I'm still following my half-assed Hansons plan. Fitting in the workouts I can, but listening to my body. I know when to push it, and when to pull back and look at the training plan and say, "Yeah, that's not going to happen." But if last March is any indicator, this is what works for me.
That takes me into taper #2 for the fall. As I sit here, I feel like time is going to fly by, and before we know it, I'll be at the starting line for the Veteran's Marathon, dreaming of a sub-5 hour finish.
Training this last week:
Sunday: 13.7 miles
Monday: Taught yoga and strength and conditioning
Tuesday: 3.5 hot, humid miles
Thursday: 8 x 200 (on grass), 3 miles total distance
Friday: class cancelled; 1 hour yoga at home
If I'm going to have another high-mileage month, I need to get more compression socks. 2 pairs isn't cutting it anymore, especially when I go balls-to-the-wall during strength and conditioning.

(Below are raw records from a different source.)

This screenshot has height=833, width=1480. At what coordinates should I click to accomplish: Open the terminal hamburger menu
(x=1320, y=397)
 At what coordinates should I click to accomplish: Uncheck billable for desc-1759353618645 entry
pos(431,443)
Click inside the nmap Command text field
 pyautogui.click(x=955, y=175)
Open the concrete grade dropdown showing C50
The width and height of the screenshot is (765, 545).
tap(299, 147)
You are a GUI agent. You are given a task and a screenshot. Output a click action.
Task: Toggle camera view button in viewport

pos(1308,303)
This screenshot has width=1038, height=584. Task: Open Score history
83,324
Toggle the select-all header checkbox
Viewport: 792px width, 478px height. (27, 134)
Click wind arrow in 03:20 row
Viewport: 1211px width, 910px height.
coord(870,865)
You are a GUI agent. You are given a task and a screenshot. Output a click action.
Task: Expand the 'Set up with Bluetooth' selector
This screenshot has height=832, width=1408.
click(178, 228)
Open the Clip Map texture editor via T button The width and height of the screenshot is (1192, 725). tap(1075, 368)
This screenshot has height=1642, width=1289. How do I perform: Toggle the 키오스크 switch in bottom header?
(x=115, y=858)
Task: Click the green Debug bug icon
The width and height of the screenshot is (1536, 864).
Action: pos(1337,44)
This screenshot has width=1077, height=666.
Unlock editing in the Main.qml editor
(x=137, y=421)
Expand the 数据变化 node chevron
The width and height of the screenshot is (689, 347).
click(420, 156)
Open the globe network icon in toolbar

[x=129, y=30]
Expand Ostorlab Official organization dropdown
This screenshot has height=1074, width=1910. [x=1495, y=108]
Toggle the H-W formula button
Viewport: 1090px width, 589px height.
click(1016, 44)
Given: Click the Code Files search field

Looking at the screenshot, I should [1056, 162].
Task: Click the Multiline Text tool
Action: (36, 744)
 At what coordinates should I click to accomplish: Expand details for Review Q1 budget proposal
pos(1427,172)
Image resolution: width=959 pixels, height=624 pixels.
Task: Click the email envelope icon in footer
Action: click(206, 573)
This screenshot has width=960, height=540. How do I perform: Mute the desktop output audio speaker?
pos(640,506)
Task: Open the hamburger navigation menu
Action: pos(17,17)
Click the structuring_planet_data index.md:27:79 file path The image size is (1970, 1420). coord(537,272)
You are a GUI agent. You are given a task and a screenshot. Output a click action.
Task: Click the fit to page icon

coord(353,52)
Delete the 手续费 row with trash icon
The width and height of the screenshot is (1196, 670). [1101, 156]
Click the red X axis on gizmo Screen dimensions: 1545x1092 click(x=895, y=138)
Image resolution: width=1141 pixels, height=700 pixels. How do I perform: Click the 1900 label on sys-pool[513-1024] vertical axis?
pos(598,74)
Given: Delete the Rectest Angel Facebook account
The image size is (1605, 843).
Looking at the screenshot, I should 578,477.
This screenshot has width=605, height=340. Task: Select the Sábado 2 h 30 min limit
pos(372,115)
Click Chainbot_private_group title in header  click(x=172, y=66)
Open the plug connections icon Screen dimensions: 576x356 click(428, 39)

They squeeze my swollen legs back from sausage to normal human being.
How is your September shaping up?
Fan of compression or no? I think my love affair is in part due to super low blood pressure. Without my socks, my legs would be swollen for days. With them, they're fine by the next morning. If only they didn't cost so much....
Do you follow a training plan to the T, or use it as a guideline? Life is too unpredictable for me to try to follow training plans exactly, hence my half-assed Hansons plan.